- _Provided data_:
+++++

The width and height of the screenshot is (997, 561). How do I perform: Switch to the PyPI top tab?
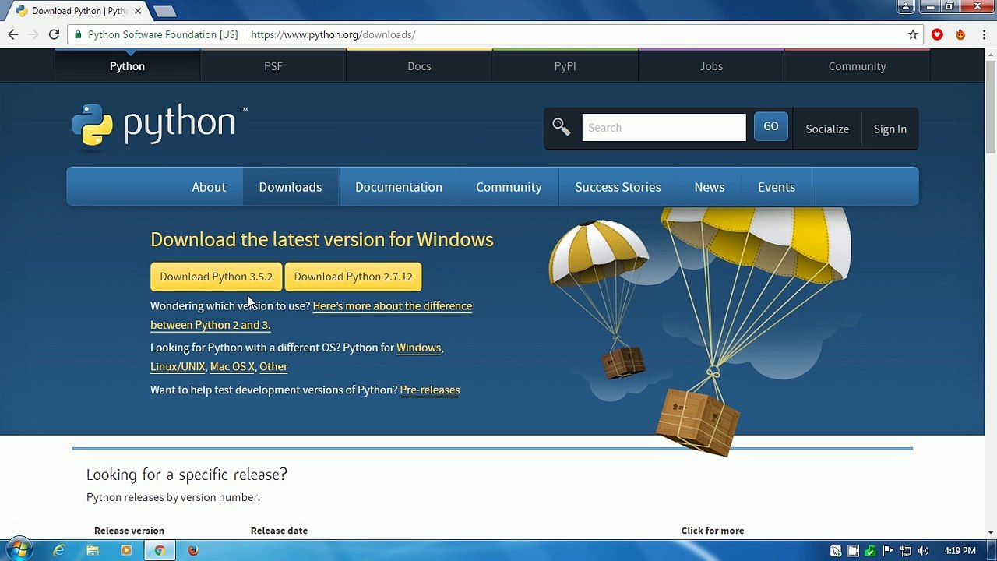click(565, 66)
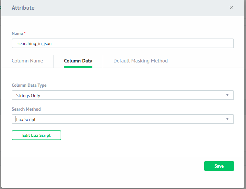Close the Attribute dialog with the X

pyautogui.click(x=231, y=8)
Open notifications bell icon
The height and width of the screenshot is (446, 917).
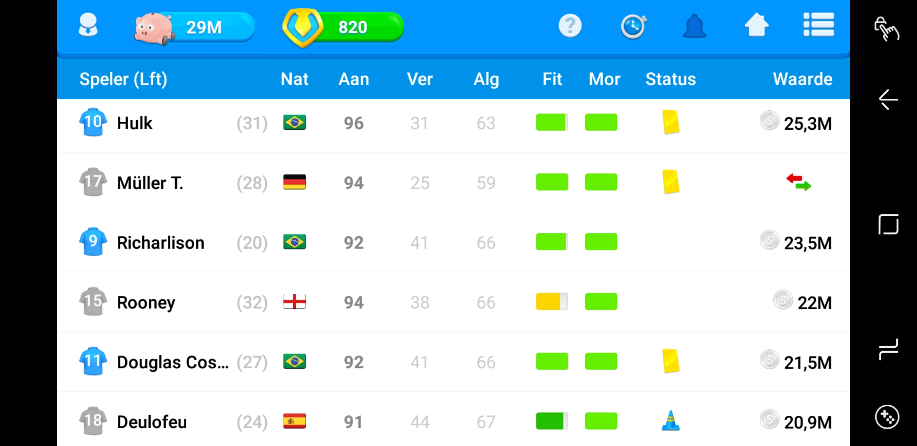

+++++

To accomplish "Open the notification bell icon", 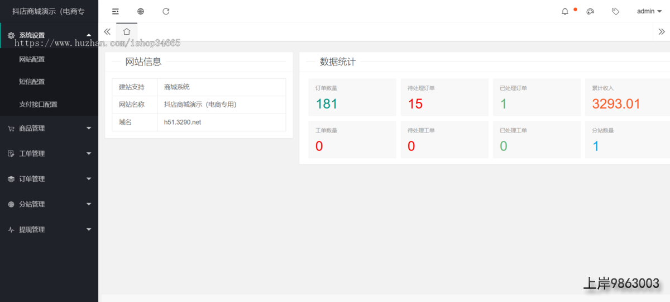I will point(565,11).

+++++

- _Task item_:
Exercise for the records above: copy only the lines from the one with "The width and" to the one with "The height and", both ends kept, and drop the pictures.

- _Solution for this exercise_:
The width and height of the screenshot is (997, 561). How do I perform: Switch to the PyPI top tab?
click(565, 66)
Close the Attribute dialog with the X

pyautogui.click(x=231, y=8)
Open notifications bell icon
The height and width of the screenshot is (446, 917).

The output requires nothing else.